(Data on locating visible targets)
━━━━━━━━

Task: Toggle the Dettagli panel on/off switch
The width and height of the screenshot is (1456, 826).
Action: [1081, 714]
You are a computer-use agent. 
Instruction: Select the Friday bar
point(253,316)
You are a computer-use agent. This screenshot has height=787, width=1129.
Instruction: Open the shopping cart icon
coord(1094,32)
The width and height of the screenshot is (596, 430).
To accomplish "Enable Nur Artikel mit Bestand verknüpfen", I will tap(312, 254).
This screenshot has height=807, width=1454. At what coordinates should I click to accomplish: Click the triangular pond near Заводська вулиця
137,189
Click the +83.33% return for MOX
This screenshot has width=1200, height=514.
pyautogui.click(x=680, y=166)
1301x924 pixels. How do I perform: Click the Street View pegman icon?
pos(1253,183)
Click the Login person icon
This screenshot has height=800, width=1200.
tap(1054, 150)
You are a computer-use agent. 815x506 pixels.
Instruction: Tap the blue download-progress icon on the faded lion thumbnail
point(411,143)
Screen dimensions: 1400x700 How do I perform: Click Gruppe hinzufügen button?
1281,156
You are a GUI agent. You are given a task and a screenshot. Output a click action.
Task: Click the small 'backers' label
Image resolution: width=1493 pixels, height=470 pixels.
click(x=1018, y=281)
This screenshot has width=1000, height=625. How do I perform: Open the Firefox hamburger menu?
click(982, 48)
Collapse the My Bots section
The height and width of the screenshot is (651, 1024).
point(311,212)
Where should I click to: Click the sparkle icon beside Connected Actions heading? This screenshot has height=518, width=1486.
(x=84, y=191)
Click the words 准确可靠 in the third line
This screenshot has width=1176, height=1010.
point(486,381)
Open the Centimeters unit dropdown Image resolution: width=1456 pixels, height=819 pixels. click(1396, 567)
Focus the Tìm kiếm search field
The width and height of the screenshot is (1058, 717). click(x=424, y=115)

━━━━━━━━

### Task statement
Gather every line of the material that contains the word "Open" and list those lines.

### Solution
Instruction: Open the shopping cart icon
This screenshot has width=1000, height=625. How do I perform: Open the Firefox hamburger menu?
Open the Centimeters unit dropdown Image resolution: width=1456 pixels, height=819 pixels. click(1396, 567)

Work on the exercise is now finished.